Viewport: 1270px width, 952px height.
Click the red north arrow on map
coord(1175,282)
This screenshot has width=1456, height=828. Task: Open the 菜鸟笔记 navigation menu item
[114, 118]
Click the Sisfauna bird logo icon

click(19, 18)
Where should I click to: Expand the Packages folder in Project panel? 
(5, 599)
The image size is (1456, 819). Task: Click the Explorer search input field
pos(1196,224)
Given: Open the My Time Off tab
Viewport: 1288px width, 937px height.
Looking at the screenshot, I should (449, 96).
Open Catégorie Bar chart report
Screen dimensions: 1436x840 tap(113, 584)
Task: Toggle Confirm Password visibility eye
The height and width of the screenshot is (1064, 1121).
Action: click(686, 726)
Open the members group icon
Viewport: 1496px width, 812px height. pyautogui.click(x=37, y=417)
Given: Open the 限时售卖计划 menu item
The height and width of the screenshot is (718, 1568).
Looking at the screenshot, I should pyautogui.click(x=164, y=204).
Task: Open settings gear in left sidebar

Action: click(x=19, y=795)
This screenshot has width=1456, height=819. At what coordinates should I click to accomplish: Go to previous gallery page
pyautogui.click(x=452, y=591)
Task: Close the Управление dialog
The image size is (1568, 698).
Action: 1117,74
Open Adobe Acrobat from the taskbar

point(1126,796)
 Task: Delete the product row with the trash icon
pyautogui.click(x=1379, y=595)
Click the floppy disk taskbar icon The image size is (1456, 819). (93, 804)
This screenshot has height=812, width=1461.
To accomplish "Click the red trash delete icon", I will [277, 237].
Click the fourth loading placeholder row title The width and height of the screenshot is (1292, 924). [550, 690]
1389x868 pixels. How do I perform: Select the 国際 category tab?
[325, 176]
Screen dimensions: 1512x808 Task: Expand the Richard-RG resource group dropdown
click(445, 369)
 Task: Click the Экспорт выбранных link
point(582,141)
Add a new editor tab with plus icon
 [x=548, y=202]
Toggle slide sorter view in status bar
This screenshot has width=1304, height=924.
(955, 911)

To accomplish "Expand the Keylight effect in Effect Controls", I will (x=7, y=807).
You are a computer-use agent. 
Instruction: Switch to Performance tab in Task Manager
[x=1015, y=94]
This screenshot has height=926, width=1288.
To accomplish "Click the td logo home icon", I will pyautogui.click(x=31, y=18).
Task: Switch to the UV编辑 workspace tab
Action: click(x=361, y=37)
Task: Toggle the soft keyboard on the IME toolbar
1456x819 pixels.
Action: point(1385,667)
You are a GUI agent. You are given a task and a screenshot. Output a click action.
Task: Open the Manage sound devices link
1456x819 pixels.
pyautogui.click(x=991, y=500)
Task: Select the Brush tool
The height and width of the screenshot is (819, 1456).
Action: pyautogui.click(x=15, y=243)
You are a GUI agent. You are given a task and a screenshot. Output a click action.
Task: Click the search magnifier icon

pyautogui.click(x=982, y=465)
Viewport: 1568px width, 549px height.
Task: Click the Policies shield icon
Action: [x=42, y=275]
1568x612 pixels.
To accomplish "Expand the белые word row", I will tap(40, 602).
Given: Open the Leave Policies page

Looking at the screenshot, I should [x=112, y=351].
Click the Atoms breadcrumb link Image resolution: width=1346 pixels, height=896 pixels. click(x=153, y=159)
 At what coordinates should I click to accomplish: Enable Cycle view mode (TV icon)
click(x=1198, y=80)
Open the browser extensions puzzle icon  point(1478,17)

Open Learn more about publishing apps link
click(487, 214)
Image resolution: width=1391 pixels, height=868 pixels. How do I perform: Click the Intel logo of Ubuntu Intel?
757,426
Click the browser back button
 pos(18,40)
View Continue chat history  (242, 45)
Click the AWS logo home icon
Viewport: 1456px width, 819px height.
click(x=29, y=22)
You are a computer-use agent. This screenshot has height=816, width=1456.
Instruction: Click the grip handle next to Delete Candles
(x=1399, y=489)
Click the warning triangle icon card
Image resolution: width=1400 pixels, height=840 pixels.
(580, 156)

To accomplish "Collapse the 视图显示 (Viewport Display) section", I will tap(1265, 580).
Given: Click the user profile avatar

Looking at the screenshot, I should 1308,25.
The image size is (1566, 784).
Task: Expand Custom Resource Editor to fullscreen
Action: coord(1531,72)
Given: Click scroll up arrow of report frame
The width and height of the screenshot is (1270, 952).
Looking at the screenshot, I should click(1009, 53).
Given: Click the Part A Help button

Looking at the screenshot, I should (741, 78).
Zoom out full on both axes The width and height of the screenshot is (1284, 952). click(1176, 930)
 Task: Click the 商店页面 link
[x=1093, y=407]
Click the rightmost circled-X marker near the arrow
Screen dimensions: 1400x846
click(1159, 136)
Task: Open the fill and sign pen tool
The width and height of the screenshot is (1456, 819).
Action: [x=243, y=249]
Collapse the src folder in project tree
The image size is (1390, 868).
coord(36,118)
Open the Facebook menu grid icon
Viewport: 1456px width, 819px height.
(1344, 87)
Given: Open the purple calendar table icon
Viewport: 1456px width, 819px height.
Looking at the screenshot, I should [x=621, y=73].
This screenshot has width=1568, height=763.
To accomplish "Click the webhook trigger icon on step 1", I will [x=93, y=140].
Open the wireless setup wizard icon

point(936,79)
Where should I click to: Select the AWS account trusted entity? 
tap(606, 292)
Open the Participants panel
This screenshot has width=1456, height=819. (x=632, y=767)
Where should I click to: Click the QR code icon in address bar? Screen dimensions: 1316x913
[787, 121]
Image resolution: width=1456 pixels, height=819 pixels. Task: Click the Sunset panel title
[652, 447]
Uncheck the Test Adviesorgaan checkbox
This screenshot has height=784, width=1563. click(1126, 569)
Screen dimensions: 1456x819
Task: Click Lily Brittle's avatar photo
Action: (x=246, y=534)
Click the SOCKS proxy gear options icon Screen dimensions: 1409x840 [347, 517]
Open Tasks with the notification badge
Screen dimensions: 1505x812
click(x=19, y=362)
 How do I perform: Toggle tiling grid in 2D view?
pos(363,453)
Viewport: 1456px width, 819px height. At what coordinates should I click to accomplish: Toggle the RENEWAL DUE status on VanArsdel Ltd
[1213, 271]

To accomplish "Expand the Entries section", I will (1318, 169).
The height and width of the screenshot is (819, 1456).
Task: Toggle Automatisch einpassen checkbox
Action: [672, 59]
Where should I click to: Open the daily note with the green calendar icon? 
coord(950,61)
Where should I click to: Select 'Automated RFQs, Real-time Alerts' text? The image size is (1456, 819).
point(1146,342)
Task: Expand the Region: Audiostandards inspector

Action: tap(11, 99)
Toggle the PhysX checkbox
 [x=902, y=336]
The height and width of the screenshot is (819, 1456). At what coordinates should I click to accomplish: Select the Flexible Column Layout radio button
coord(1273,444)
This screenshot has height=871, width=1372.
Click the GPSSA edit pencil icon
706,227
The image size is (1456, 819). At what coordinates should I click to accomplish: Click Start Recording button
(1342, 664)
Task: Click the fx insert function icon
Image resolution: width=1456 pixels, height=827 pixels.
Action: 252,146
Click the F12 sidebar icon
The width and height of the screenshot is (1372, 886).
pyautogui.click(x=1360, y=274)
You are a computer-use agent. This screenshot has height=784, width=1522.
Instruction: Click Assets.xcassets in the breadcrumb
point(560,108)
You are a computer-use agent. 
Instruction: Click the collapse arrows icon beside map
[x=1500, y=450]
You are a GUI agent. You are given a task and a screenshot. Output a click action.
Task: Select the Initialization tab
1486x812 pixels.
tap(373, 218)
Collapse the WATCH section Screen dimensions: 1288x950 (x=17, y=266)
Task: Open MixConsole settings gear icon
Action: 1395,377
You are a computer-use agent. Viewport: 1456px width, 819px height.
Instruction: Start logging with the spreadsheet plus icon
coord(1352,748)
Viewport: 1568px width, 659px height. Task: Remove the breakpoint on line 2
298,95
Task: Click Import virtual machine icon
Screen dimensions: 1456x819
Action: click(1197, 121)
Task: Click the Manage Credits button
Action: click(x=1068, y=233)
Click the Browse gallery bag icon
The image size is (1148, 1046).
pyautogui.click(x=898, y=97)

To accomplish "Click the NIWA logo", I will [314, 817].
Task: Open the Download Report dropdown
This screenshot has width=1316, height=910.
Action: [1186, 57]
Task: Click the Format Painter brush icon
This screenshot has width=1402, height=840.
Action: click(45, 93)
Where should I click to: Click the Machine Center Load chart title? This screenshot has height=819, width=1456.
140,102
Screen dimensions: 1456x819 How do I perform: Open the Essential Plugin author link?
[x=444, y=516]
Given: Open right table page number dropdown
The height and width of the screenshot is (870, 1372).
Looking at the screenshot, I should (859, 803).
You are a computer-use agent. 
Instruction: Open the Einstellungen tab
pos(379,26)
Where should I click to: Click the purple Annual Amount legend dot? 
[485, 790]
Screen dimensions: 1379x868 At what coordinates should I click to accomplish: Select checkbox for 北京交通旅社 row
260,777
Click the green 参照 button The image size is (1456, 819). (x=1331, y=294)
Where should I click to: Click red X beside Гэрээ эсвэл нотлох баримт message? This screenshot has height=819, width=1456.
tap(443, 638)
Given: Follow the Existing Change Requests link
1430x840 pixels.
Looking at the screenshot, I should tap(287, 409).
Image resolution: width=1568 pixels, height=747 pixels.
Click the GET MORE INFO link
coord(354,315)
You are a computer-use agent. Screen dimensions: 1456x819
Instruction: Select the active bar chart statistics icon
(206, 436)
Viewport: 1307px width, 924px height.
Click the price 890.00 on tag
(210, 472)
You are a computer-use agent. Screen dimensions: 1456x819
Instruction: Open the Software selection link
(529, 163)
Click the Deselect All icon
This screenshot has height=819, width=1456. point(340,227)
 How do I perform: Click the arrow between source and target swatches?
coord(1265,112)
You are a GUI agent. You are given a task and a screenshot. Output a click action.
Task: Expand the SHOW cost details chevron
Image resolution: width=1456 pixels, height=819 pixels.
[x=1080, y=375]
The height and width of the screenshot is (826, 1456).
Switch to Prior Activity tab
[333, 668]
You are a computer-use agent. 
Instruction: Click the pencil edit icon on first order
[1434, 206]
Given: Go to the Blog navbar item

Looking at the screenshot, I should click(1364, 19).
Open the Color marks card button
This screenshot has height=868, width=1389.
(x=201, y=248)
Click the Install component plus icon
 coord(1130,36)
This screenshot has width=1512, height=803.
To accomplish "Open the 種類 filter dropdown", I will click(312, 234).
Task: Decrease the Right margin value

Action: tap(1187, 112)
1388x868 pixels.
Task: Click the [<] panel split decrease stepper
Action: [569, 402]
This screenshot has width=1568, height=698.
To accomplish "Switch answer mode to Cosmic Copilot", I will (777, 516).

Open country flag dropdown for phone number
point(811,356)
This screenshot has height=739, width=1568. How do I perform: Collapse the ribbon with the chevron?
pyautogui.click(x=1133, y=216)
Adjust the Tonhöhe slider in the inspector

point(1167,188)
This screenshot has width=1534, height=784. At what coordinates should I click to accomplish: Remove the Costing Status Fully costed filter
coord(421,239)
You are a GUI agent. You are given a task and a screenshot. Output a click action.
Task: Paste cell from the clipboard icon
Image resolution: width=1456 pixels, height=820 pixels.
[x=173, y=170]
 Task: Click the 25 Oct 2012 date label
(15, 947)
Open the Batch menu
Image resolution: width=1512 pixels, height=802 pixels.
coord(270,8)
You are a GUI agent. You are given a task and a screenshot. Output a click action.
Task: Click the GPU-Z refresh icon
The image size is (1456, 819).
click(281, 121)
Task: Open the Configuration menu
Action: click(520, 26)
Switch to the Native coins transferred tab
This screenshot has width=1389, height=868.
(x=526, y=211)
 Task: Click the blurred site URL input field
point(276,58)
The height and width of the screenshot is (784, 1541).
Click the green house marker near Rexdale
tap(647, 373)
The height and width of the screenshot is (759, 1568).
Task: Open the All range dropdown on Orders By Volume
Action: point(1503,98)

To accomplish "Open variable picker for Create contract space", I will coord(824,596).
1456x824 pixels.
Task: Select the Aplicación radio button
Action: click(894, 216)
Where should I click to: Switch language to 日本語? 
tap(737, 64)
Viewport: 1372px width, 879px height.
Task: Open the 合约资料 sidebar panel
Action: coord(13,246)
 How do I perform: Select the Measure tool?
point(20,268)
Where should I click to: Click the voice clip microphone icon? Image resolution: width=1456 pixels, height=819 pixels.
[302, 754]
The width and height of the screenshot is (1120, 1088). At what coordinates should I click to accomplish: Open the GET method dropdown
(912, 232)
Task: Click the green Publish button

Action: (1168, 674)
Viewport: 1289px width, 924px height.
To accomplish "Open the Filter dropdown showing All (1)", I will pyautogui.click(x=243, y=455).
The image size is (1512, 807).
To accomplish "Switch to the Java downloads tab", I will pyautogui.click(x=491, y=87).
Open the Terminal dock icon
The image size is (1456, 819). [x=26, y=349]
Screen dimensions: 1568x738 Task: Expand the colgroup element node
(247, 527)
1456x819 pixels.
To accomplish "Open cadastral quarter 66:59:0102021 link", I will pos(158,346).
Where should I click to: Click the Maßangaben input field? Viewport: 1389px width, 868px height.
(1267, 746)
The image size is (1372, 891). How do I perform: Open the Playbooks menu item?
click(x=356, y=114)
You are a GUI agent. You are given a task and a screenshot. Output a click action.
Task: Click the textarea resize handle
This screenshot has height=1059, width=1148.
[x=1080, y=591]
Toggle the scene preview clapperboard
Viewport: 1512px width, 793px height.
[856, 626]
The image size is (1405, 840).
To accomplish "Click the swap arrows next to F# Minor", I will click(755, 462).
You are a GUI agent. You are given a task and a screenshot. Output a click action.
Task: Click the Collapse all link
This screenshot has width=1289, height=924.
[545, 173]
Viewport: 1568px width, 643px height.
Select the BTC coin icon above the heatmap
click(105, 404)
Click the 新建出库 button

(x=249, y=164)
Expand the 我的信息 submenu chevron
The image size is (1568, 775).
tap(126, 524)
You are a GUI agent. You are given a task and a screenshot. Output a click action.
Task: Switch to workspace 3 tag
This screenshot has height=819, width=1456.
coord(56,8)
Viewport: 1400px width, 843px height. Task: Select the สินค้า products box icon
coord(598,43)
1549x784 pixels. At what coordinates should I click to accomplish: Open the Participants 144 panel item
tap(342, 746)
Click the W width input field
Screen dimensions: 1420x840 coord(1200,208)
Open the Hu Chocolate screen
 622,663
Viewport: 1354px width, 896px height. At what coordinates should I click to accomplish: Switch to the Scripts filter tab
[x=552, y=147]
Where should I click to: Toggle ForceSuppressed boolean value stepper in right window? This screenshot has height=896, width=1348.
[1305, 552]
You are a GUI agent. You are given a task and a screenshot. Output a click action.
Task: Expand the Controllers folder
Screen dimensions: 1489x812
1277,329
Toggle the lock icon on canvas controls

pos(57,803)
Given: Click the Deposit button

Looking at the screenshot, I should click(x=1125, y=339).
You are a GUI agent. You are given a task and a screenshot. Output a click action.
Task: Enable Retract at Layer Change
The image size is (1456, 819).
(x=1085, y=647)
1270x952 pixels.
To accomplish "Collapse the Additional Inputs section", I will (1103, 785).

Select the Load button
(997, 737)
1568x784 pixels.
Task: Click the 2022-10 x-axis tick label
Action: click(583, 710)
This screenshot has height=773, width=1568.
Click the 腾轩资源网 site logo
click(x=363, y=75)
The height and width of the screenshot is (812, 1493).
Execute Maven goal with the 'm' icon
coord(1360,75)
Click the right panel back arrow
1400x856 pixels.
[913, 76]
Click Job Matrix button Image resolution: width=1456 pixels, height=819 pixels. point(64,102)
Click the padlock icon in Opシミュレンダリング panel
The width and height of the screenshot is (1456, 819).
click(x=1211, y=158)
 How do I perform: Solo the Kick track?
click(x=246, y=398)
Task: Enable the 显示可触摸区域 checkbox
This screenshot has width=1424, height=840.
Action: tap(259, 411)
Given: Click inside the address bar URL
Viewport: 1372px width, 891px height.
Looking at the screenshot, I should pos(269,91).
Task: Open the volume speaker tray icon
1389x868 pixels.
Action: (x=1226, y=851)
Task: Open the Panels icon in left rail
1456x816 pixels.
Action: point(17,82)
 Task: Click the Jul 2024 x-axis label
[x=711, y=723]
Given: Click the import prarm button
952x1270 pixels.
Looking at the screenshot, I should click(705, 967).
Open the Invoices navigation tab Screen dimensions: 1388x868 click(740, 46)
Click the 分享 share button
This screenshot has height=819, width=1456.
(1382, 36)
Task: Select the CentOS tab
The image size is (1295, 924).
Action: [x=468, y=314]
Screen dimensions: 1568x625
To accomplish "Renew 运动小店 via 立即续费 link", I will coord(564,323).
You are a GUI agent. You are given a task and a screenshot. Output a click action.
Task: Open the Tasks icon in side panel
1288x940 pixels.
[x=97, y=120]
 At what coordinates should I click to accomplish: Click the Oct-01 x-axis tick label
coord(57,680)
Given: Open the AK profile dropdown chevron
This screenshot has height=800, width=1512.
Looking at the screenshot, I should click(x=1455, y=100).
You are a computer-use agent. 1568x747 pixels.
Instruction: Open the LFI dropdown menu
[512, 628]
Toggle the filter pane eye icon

What you should do:
Whichever lines of the data include the word "table", pull them out.

Your response:
Given: Open the purple calendar table icon
Given: Open right table page number dropdown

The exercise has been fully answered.